Dataset entries >>
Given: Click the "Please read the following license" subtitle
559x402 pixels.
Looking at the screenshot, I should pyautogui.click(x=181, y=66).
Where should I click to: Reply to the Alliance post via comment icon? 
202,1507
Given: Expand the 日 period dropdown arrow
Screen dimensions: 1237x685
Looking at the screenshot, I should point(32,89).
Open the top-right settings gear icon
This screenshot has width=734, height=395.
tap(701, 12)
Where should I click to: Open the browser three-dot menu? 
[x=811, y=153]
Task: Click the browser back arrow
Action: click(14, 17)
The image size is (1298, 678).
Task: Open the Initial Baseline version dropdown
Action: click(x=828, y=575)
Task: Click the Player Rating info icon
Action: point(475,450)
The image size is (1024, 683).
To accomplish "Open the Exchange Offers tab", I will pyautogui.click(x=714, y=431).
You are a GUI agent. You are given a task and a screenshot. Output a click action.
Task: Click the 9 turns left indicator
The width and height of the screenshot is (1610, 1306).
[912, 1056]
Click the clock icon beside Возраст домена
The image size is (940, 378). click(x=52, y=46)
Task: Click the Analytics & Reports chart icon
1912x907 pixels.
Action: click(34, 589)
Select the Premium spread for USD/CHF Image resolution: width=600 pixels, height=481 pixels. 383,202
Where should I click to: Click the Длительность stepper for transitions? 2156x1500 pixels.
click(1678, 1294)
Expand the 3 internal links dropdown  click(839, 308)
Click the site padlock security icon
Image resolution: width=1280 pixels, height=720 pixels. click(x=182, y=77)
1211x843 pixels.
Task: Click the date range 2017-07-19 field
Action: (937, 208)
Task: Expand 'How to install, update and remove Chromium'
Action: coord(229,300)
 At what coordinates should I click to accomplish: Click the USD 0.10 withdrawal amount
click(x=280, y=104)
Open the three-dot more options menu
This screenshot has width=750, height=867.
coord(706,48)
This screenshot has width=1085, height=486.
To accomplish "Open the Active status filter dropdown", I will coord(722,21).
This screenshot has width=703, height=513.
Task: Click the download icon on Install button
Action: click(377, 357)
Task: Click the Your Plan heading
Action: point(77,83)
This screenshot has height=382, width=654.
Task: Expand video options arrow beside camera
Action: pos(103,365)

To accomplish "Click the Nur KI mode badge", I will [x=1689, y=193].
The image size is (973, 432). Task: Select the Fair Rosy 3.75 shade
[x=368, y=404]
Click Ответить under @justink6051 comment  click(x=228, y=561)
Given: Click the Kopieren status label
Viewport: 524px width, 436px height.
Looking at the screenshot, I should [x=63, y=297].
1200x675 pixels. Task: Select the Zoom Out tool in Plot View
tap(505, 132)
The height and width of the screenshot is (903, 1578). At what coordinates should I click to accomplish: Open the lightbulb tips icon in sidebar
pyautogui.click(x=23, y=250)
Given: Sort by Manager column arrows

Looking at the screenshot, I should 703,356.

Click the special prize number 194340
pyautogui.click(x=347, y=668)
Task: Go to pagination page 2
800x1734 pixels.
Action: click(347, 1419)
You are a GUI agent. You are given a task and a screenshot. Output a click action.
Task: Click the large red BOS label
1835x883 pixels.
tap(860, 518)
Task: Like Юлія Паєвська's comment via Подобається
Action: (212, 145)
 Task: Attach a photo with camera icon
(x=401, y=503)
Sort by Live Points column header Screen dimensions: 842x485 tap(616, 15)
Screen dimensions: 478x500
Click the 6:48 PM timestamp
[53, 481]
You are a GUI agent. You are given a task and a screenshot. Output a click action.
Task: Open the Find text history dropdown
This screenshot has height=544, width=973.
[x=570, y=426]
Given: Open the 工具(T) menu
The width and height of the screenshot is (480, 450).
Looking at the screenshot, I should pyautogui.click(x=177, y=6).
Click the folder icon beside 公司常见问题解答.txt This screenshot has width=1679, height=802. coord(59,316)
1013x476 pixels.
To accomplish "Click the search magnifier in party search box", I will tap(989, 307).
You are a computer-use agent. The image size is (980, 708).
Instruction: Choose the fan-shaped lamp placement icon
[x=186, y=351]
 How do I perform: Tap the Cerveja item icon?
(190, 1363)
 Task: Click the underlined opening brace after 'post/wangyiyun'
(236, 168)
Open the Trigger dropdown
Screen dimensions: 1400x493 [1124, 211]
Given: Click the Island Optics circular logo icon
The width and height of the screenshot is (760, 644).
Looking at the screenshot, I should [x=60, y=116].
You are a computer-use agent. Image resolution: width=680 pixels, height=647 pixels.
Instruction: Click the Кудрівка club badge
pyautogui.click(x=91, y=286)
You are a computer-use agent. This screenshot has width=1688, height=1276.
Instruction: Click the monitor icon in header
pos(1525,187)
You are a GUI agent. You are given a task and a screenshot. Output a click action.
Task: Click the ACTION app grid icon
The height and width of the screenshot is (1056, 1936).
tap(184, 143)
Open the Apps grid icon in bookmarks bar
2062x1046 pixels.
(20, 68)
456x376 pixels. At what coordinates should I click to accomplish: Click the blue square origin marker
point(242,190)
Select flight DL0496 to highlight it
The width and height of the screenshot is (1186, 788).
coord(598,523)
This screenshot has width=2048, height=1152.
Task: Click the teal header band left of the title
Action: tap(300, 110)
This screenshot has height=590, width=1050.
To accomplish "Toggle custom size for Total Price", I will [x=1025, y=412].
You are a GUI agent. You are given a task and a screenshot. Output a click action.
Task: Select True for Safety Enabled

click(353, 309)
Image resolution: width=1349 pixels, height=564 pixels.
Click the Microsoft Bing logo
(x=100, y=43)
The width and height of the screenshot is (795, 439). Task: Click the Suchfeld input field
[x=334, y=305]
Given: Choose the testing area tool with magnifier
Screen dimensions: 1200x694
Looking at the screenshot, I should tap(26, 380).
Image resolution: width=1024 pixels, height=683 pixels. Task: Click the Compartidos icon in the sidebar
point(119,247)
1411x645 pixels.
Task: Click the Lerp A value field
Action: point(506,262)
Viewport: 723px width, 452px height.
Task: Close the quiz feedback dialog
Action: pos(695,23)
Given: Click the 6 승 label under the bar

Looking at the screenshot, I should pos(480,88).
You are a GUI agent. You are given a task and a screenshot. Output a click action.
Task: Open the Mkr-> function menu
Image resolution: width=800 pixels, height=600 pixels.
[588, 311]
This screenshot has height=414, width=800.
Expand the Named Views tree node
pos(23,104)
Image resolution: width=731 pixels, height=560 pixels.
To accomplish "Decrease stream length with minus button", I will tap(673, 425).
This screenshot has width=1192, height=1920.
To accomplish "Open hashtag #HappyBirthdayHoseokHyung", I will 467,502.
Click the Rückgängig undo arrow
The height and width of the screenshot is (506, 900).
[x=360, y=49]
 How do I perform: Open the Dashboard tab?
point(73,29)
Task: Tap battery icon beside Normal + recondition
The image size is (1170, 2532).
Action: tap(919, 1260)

PROBLEM REQUIREMENTS >> Search the records for the word "grid". Copy each line where it appears.

RESULT BELOW >>
Task: Click the ACTION app grid icon
Open the Apps grid icon in bookmarks bar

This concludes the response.